生きるということの意味を考え、だんだんと自由になってゆくと、それが死であることとは、ちょっと似ているかもしれない。
言葉はとてもいいですね。
意味を持っています。
意味を表すための言葉と、それが成長していった言葉と、ありますけどどちらもいいですね。そんなふうに言葉は社会のなかでもわたしのなかでもそれぞれべつべつに育ってしまうので、ときどきその着ぶくれした言葉を少しずつ脱がせてゆきます。
洋服よりも野菜や果物の皮のほうがちかいかもしれない。脱がせていったものたちも言葉自身なので。

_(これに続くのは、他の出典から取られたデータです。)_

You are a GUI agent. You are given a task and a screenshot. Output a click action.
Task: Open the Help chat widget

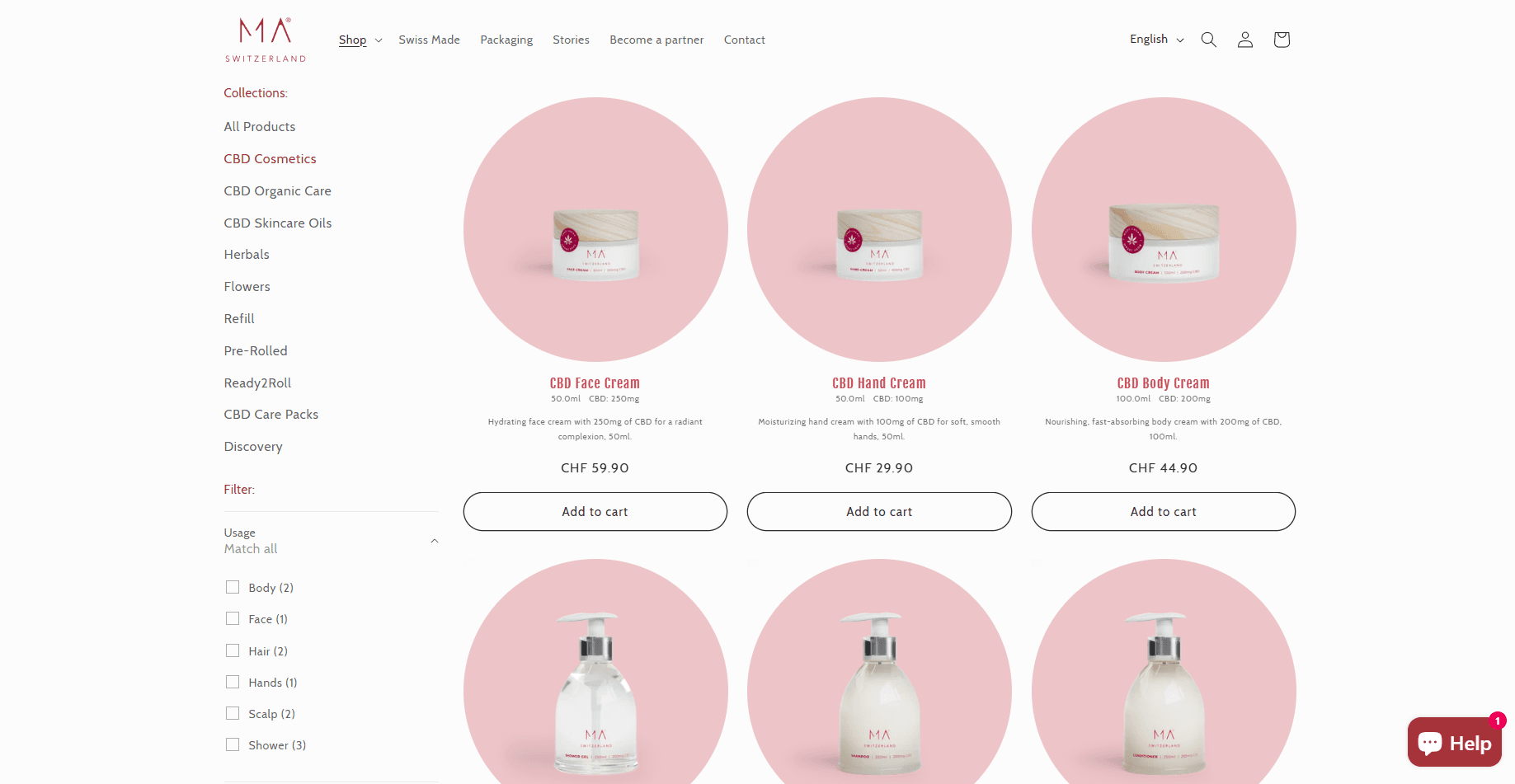(1454, 742)
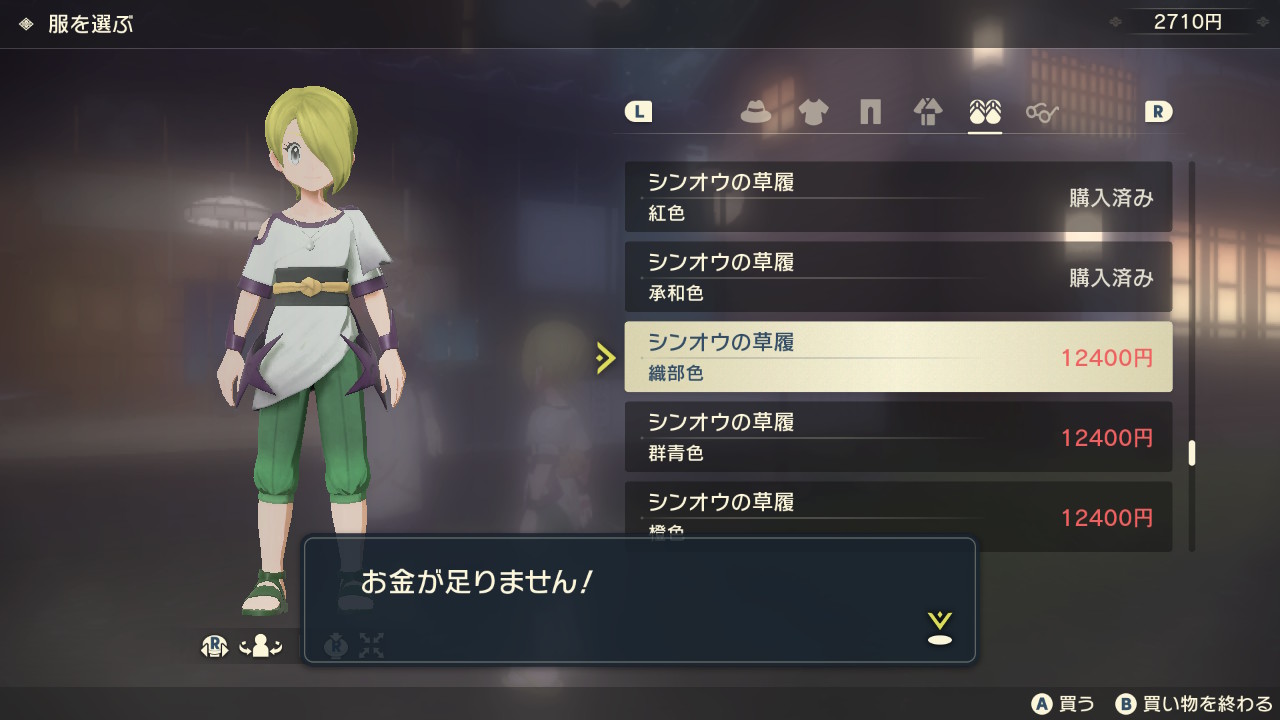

そうすると、言葉はとても自由です。自由で無敵で、でもかならず意味を持っています。なんと言ったらいいだろう?もし言葉が、完全に自由で奔放なだけのものだったら、それはもう言葉じゃないから。
限定されることで、はじめて物事は永遠を知ります。
永遠は一瞬にしか宿らない。永遠と一瞬が触れるとき、すべてはすべてです。自分の体を抱くことができます。背筋が凍るほどの見晴らしを手に入れられるかも。
言葉はとてもいいですね。
わたしはわたしの枷を外すことができません。それは、わたしにもともと意味がないからなのかな、と思うときがある。言葉には意味があります。だから、どんどん、脱がせてゆくことができる。光るお米みたい。
きっとそのうちには、とても、とてもいいところに行けると思う。
でも、みんな、どこかへ行ってしまう。
それが悲しくて、泣いていると、言葉がぶよぶよと太っていってしまった。
でも、そういう言葉は、わたしだけに優しく、怠惰で、それもやっぱりいいなと思います。